I agree that Snape is a really good example. It's amazing how adored he is within Harry Potter fandom.
I've written two "negative" characters before, and been asked to soften both. For the sequel to my first novel, I wrote from the POV of a supporting character in the first book, who happens to be the high school's ruling bitca. It was really important to me, when writing the second book, not to change the way she acts at all, but I ended up humanizing her through (a) vulnerability, (b) acknowledging the fact that her inner monologue wasn't all cattiness, all the time, (c) emphasizing the soft spots that she does have (particularly one of the younger characters), and (d) giving the reader a glimpse into how she came to be who she is now. I also played up themes that I feel like a lot of people can relate to- like trying to be who you think you're supposed to be, rather than who you are, and growing up and out of relationships that used to mean a lot to you.
My second character wasn't what I would call negative per se, but she was a real smart mouth, and she's quick to make judgments about people. A lot of her likeability factor comes from humor, and from the fact that she's hard to win over, but very loyal once someone has managed to win her over. She's also aware of her own faults, and is as likely to make sarcastic comments about herself as anyone else.
I think some of the best examples of making a "negative" character positive come from television shows. Julie Cooper was a huge villain in the first season of The OC- she was shallow, mean, tried to have her daughter committed, married for money, etc, but as the seasons went on, she became one of the characters on the show with the most depth. She's certainly one of my favorite characters on the show. Another fabulous example is the Addison Sheppard character on Grey's Anatomy- she was completely introduced as a villain-type, but in a single season, they turned her into one of the most endearing and relatable characters on the show. They did this in several ways- showing her own heartbreak, showing her in her soft moments, showing that she had very real emotions and that she wasn't just some Machiavellian mastermind- and, most notably, through a really humorous scene in which something comically bad happens to her and she literally asks if she's suffered enough for her sins now. Cordelia on Buffy is another great example. And, since I mentioned Grey's Anatomy, Alex is another really jerky character who's still oddly compelling.

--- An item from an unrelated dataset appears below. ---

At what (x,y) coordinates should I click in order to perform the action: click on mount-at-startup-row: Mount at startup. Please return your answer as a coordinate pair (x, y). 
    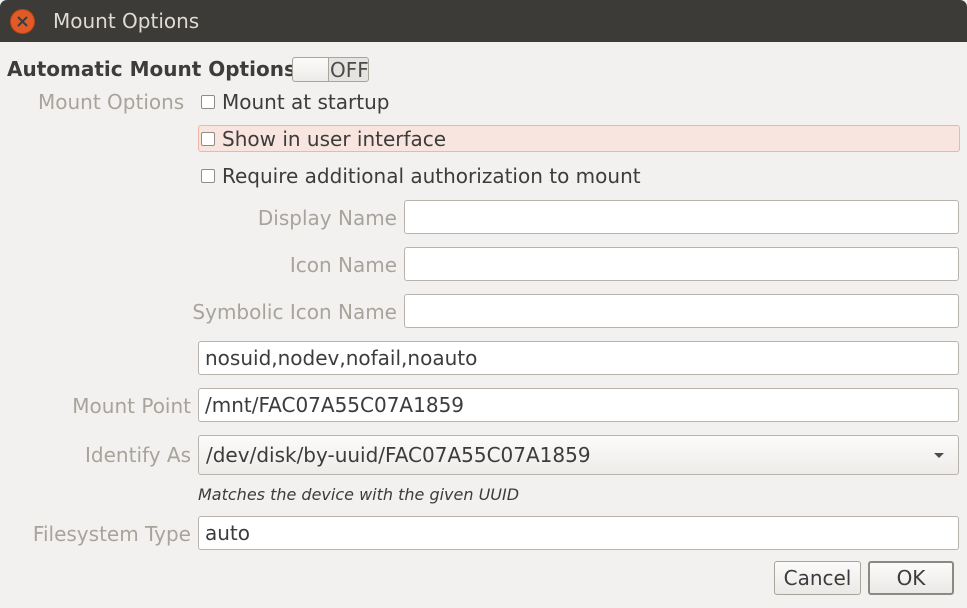
    Looking at the image, I should click on (295, 102).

Another thing that I think can be key is having a really likeable character who likes and forms a bond with your character. This helps the reader in two ways- first, it lets them see that a really nice person could see something good in your character, and it softens your character by showing that they can come to care about someone the reader likes.
And, olmue, I have MORE than hope for Snape. I'm of the belief that his most recent actions were part of a master plan and that they were the ultimate sacrifice on his part, rather than some kind of sin.